Under this scenario, the cost of integrative medicine goes up. But not nearly as much as would be the case if someone were to buy a very expensive, government-approved policy and then have to pay out of pocket for all integrative services on top of that.
There have been many articles suggesting this or that “fix” to the healthcare legislation. The single change we wanted the most was to save HSAs used in conjunction with catastrophic coverage. In broader terms, the whole bill would have been transformed if people had a choice about the kind of policy they bought and didn’t have to buy a one-size-fits-all policy defined by the government in consultation with hospitals, drug companies, the AMA, and other special interests. Legislatively this would be an easy fix: just say that any policy selected by an individual qualifies as health insurance or, if that sounds too broad, then any policy that has catastrophic coverage qualifies.
Changing the nature of the mandate was not the only major change that the Roberts court made to the bill, although it is the change that most directly affects integrative medicine. There is another change that is very much worth noting.
Seven of the justices, not just five, said that the government cannot force states to adopt the proposed new Medicaid program, which is an integral part of the healthcare legislation. Under this legislation, not only would states add a lot of people to Medicaid, the federal government would also have much more say about what services are covered under Medicaid.

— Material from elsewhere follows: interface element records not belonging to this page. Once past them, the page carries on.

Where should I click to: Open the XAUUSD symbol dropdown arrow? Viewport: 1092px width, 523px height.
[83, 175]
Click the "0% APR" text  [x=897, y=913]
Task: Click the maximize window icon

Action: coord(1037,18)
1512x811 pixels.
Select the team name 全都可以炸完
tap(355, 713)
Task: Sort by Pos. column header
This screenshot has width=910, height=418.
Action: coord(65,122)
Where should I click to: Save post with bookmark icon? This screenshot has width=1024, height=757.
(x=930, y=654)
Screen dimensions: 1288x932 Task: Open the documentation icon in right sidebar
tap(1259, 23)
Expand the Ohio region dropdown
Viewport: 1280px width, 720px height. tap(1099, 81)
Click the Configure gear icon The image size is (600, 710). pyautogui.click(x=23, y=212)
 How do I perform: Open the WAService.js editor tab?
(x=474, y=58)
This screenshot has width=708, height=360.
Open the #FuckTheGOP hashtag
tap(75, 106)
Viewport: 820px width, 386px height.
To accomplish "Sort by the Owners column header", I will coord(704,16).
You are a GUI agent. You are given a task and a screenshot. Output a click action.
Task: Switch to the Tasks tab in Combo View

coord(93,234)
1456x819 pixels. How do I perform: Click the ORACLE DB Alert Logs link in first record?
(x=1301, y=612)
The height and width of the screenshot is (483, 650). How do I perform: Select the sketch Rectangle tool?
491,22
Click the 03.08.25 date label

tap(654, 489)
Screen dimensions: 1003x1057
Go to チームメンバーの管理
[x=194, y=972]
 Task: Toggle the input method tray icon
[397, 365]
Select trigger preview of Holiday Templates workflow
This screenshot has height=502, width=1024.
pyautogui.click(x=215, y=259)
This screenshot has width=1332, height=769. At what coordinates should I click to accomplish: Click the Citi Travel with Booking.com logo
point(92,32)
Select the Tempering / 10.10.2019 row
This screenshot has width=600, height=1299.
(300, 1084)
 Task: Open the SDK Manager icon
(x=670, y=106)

This is of vital importance. Over half of the presently uninsured who would become insured under the new legislation were supposed to enter the new Medicaid program. According to figures from the Congressional Budget Office, Medicaid enrollment will grow from the current 36 million, or 13% of the population, to 52 million, or 18% of the population, under the new healthcare act. Here is a chart showing the changes:
medicaid chart

Now, with this court ruling, there may not be a new Medicaid program in any given state. Moreover, as we pointed out in April, states are cutting, cutting, cutting what they offer under Medicaid. So if the federal government can neither force the states to adopt the expanded Medicaid program nor define what is in that program, there may either be fewer people entering Medicaid or those people entering may find that their insurance doesn’t cover much. They may be “insured,” but in name only.
One of the little-known features of the new healthcare act from the beginning has been that it sharply increases medical expenses for poor people even while increasing their coverage. The Roberts court ruling on Medicaid will potentially make this worse and require some kind of legislative fix. The other worry has been that the minimum coverage provisions for employers may, in effect, nearly double the cost of hiring minimum wage workers, since the new, required coverage costs nearly as much as the minimum wage itself. This could lead to massive layoffs of the poorest workers and would also seem to demand some kind of urgent fix.